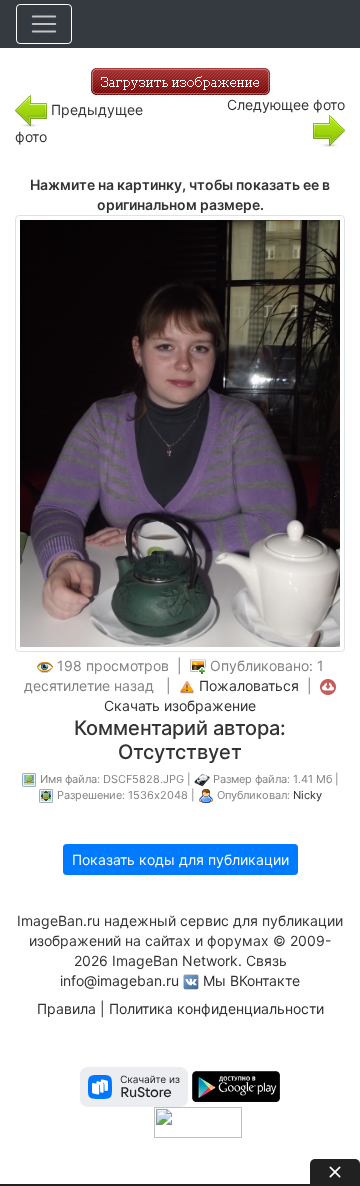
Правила (66, 1008)
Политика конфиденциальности (216, 1008)
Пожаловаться (249, 685)
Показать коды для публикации (180, 859)
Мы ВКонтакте (251, 980)
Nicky (307, 795)
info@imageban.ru (119, 980)
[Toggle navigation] (44, 24)
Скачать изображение (180, 705)
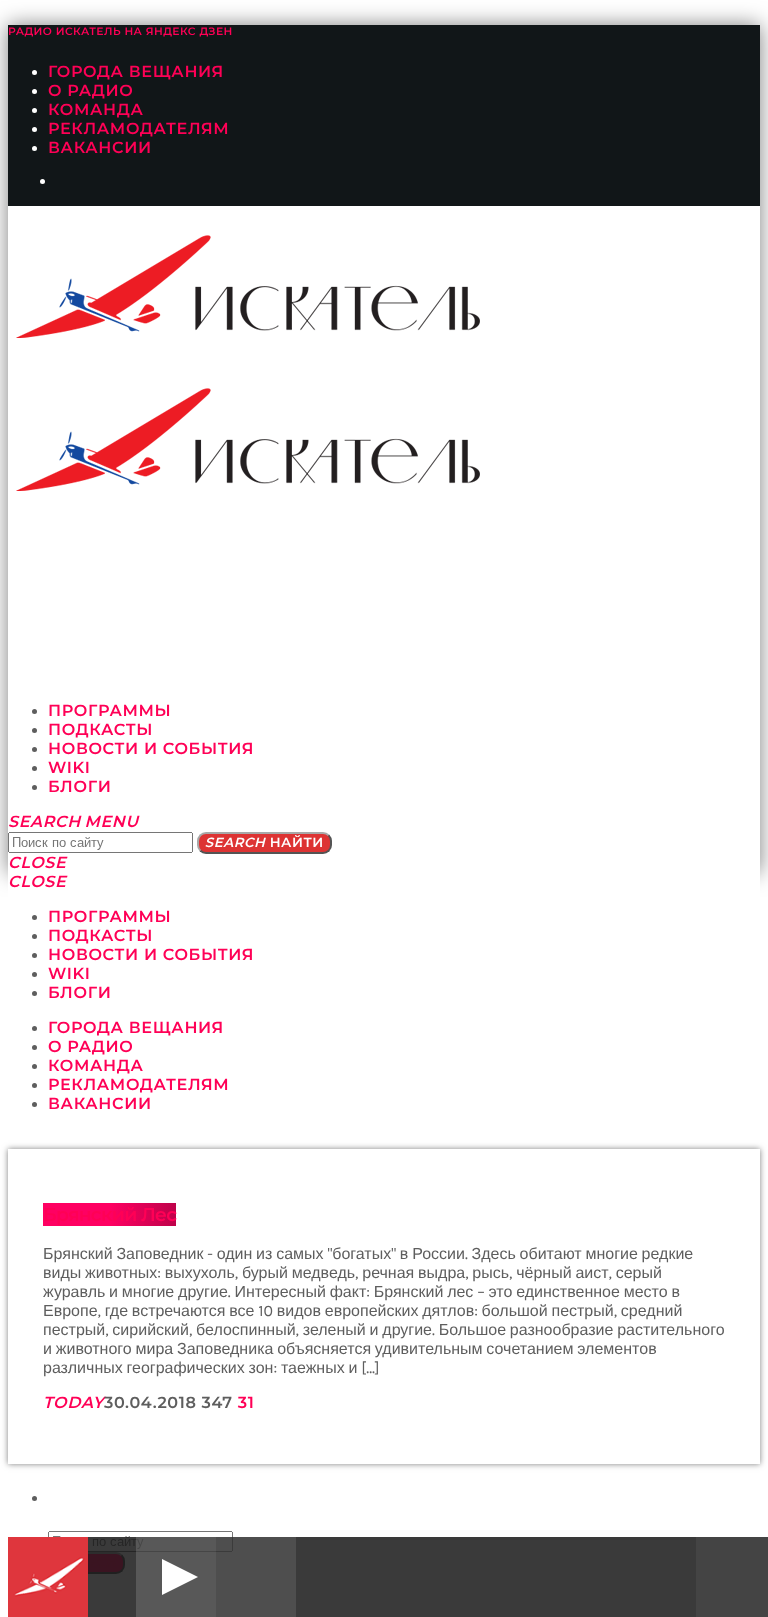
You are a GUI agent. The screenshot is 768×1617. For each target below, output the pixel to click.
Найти (264, 843)
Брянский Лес (109, 1214)
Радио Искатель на (120, 31)
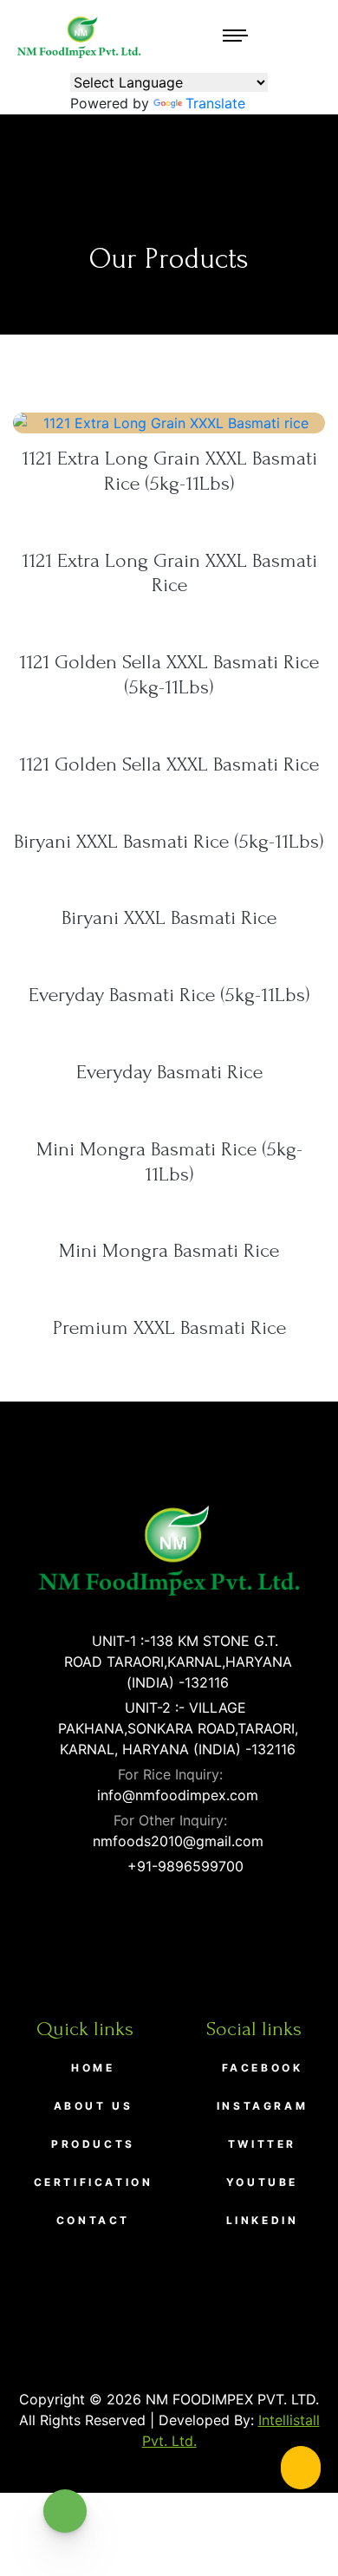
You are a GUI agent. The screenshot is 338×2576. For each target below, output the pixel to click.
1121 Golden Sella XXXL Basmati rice (169, 764)
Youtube (262, 2182)
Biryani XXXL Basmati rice (169, 917)
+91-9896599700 (183, 1866)
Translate (215, 103)
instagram (262, 2105)
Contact (93, 2220)
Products (93, 2143)
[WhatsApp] (65, 2511)
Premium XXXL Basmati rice (169, 1327)
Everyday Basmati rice (169, 1071)
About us (93, 2105)
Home (92, 2067)
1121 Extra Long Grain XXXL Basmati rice (169, 573)
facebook (262, 2067)
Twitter (262, 2143)
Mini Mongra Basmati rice (169, 1250)
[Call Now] (301, 2467)
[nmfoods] (78, 36)
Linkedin (262, 2220)
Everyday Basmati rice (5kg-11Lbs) (169, 994)
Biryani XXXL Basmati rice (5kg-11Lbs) (169, 841)
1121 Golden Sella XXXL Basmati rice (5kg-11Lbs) (169, 674)
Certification (93, 2182)
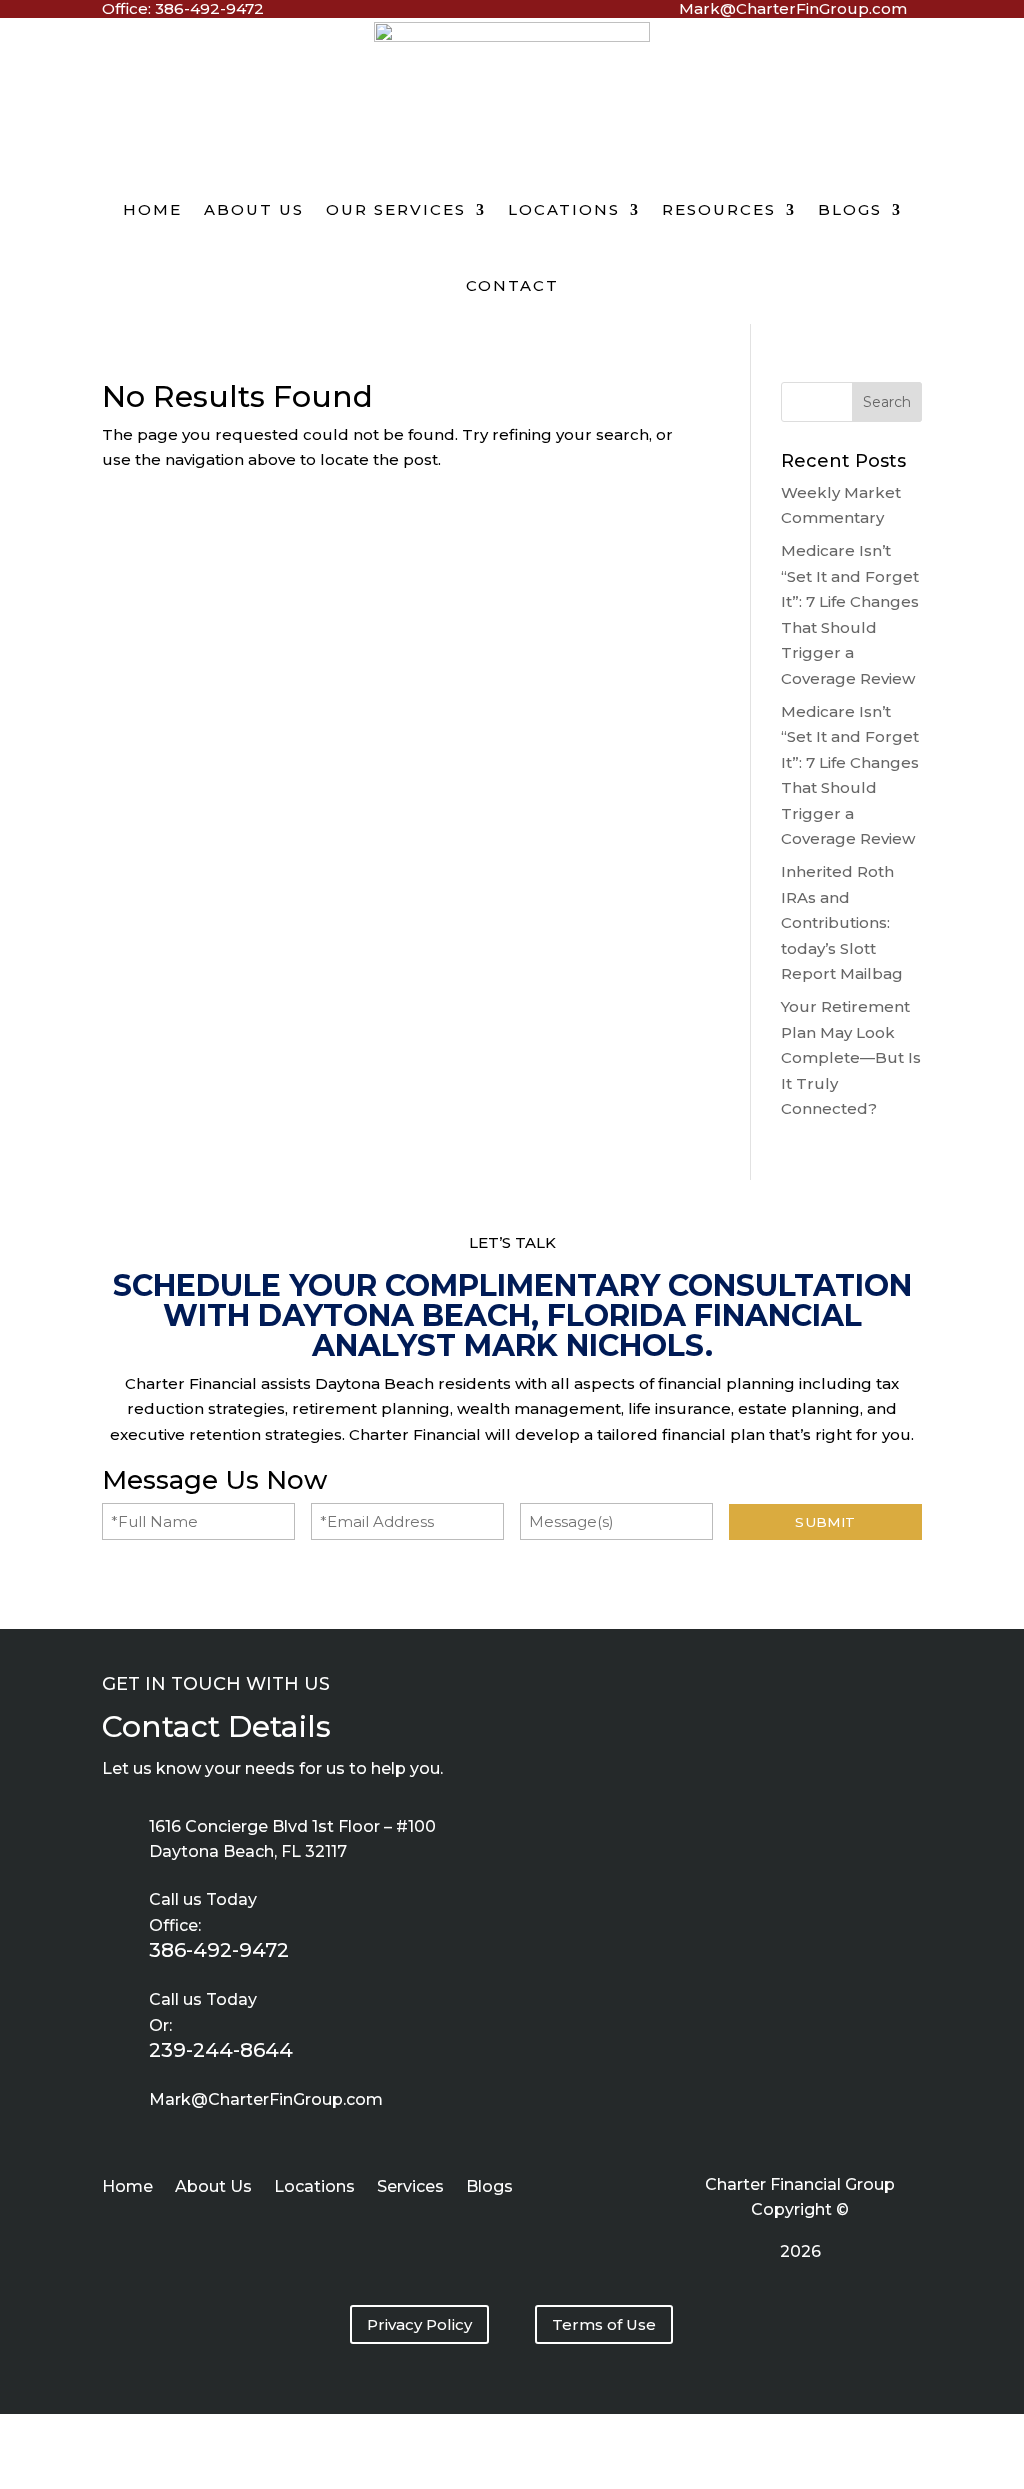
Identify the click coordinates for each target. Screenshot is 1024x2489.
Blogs (850, 209)
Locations (564, 209)
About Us (254, 209)
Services (410, 2188)
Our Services (396, 209)
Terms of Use (604, 2324)
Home (152, 209)
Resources (719, 209)
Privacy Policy (419, 2324)
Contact (512, 285)
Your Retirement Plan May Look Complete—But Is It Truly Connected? (851, 1057)
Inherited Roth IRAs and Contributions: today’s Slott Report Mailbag (842, 922)
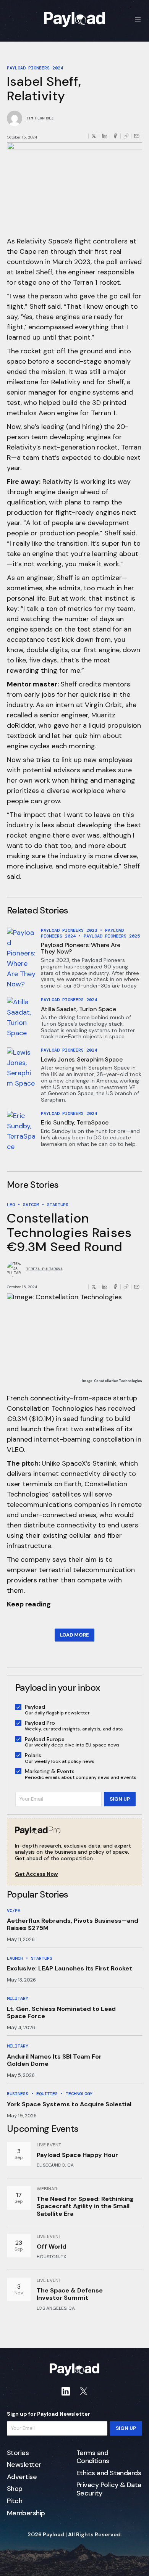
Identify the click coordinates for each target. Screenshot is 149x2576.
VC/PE (13, 1910)
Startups (57, 1205)
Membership (26, 2513)
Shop (15, 2489)
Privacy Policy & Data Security (108, 2489)
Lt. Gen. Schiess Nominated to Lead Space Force (61, 2012)
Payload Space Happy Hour (77, 2155)
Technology (79, 2094)
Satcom (31, 1205)
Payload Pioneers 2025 (112, 936)
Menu (138, 19)
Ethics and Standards (108, 2473)
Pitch (14, 2501)
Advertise (22, 2477)
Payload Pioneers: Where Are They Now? (80, 948)
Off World (51, 2247)
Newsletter (24, 2465)
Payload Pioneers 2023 (69, 930)
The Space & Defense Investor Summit (70, 2294)
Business (17, 2094)
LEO (11, 1205)
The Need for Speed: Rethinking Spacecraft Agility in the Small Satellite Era (85, 2206)
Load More (74, 1635)
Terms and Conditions (92, 2457)
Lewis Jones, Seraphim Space (81, 1059)
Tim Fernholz (39, 118)
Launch (15, 1958)
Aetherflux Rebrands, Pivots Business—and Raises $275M (72, 1924)
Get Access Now (36, 1874)
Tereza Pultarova (44, 1269)
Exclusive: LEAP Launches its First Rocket (69, 1968)
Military (17, 1998)
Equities (47, 2094)
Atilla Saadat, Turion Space (78, 1009)
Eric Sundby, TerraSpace (75, 1122)
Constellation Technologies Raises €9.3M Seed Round (69, 1232)
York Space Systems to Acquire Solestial (69, 2104)
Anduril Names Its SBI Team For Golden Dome (54, 2060)
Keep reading (29, 1604)
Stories (18, 2453)
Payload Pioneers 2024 (35, 68)
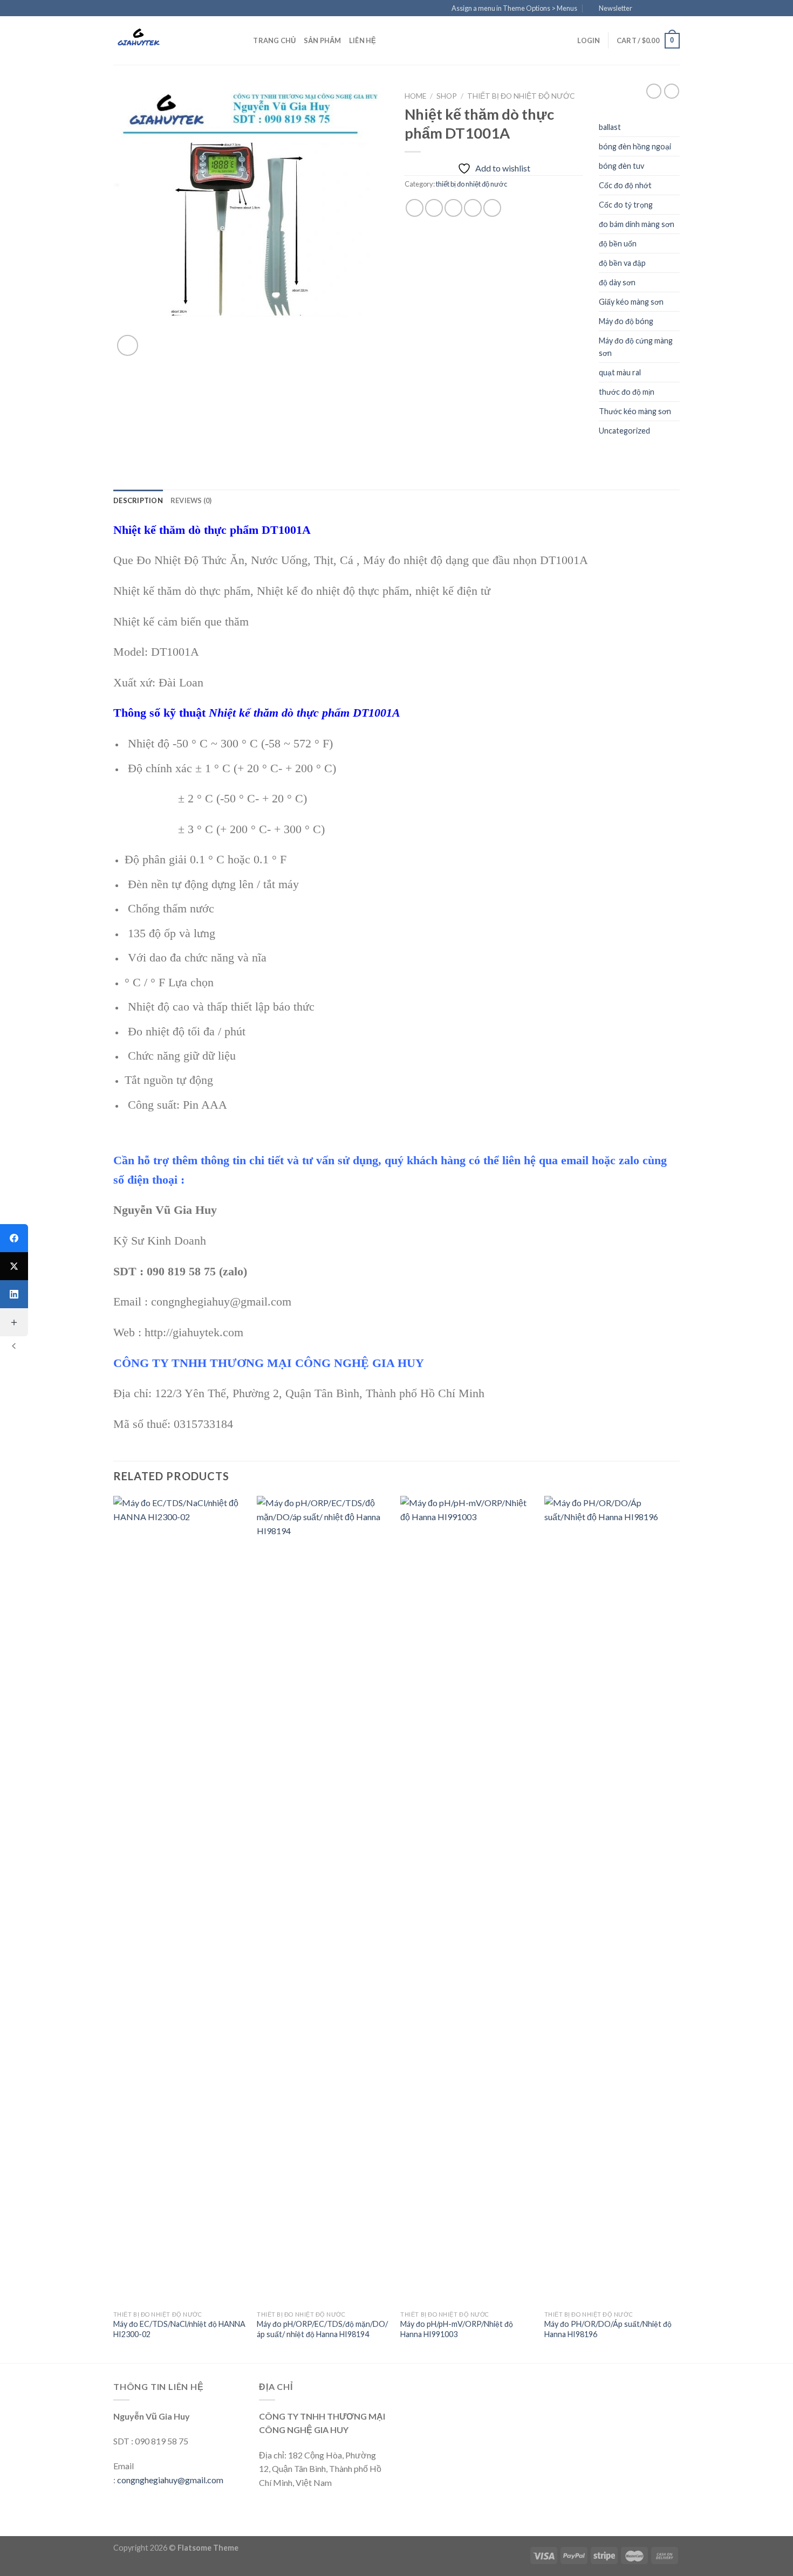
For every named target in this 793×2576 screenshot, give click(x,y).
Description (138, 500)
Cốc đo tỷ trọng (626, 204)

────

## PROBLEM DESCRIPTION
Transcribe the lines that run from the line bearing "Tim Fernholz (39, 118)" through the last line of the data. Keep the wording exact and leave out every picture.

## ANSWER
Tim Fernholz (39, 118)
Launch (15, 1958)
Aetherflux Rebrands, Pivots Business—and Raises $275M (72, 1924)
Get Access Now (36, 1874)
Tereza Pultarova (44, 1269)
Exclusive: LEAP Launches its First Rocket (69, 1968)
Military (17, 1998)
Equities (47, 2094)
Atilla Saadat, Turion Space (78, 1009)
Eric Sundby, TerraSpace (75, 1122)
Constellation Technologies Raises €9.3M Seed Round (69, 1232)
York Space Systems to Acquire Solestial (69, 2104)
Anduril Names Its SBI Team For Golden Dome (54, 2060)
Keep reading (29, 1604)
Stories (18, 2453)
Payload Pioneers 2024 (35, 68)
For every named target in this 793×2576 screenshot, give click(x,y).
Description (138, 500)
Cốc đo tỷ trọng (626, 204)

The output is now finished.